**** Extrait fourni ****
En Question n°139 - décembre 2021

Une culture de sollicitude ?

Qu’est-ce que la sollicitude ? Pour faire court, on peut dire : c’est un regard du cœur qui passe à l’acte. Elle est une attitude profondément humaine. Elle est aussi une manière de comprendre la figure humaine de Jésus, et donc l’esprit de l’Évangile.

crédit : Sandip Roy – Unsplash

La sollicitude comporte diverses dimensions complémentaires. Elle est attention à ce que vit l’autre, à la fois dans l’émerveillement du positif dont il ou elle témoigne (la pauvre veuve de l’évangile) et la sensibilité à ce qu’il ou elle souffre (les malades, les personnes possédées par le démon) : elle est une expression de profonde empathie. La sollicitude voit ce que beaucoup ne voient pas, passant à côté sans voir ou sans vouloir voir (le prêtre et le lévite de la parabole ; Jésus voit l’homme à la main paralysée dans la synagogue). Elle n’est pas seulement regard et sensibilité, car elle agit dans l’écoute, l’accueil, la rencontre et le soin au sens le plus large du terme (« que veux-tu que je fasse pour toi ? »). Bien qu’elle se situe dans une relation qui est pour une part asymétrique, elle développe le maximum de réciprocité autonome. Elle fait confiance aux ressources de la personne, ressources que celle-ci souvent ignore (« ta foi t’a sauvé »). Elle offre aux personnes le pardon, la possibilité de réconciliation avec elle-même et avec Dieu (« tes péchés sont pardonnés »). Face aux situations marquées par l’injustice, la violence ou le mépris, elle sait se mettre à la place de l’autre et elle prend parti. En ce sens, elle n’est pas neutre, elle opte pour une forme d’unilatéralité (« malheur à vous scribes et pharisiens…»). Elle est aussi liberté ouvrant à la transgression des normes imposées quand ce qui est en cause est la vie de la personne, la qualité de sa vie, sa dignité (« le sabbat est fait pour l’homme »).
****
**Travail à réaliser**
1. Reproduisez fidèlement le passage du texte sur la sollicitude qui va de « Une culture de » jusqu'à « l’esprit de l’Évangile. ».
2. Prolongez le texte sur la sollicitude en reprenant juste après sa dernière phrase.
**** Données disponibles ****
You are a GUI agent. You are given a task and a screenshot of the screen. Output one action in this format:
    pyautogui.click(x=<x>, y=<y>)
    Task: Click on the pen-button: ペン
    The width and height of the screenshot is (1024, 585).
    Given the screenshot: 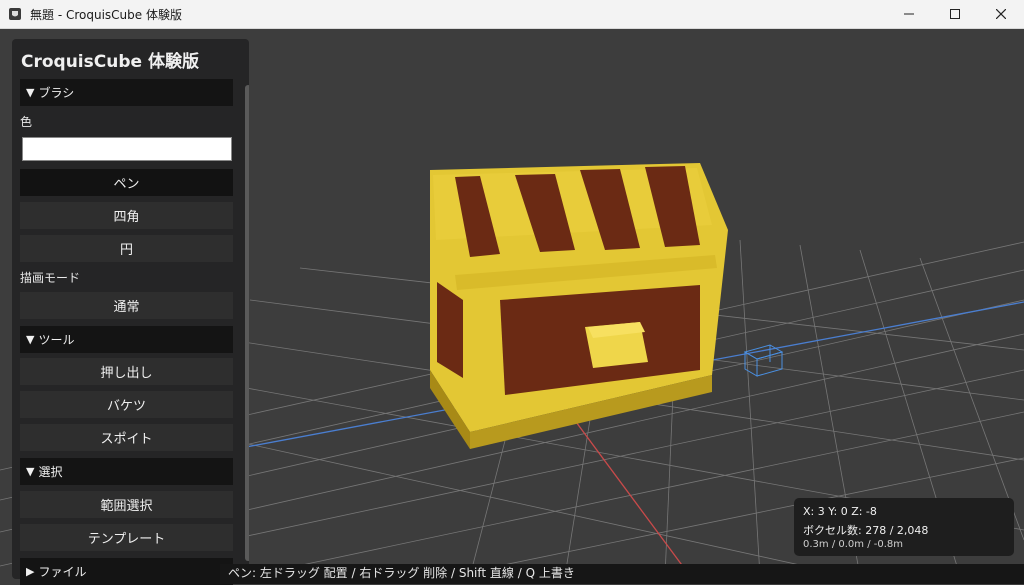 What is the action you would take?
    pyautogui.click(x=126, y=182)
****
**Résultats des tâches**
1.
Une culture de sollicitude ?

Qu’est-ce que la sollicitude ? Pour faire court, on peut dire : c’est un regard du cœur qui passe à l’acte. Elle est une attitude profondément humaine. Elle est aussi une manière de comprendre la figure humaine de Jésus, et donc l’esprit de l’Évangile.

2.
Au-delà de la dimension personnelle ?

La sollicitude comme pratique ecclésiale prioritaire

Au premier abord, la sollicitude semble être une attitude et une pratique personnelles, voire individuelles. La sollicitude caractérise bien la figure évangélique de Jésus, mais les évangiles invitent à en faire aussi une pratique communautaire : le souci des pauvres, le partage, le pardon. Il y a là un véritable défi pour l’Église, pour nos communautés d’Église.

Historiquement, en Europe, l’Église est à l’origine des hôpitaux, des écoles, des universités. On peut dire que c’étaient des formes institutionnelles de sollicitude : prise en charge de besoins réels au sein de la société, une société qui, à l’époque, était très défaillante dans son organisation.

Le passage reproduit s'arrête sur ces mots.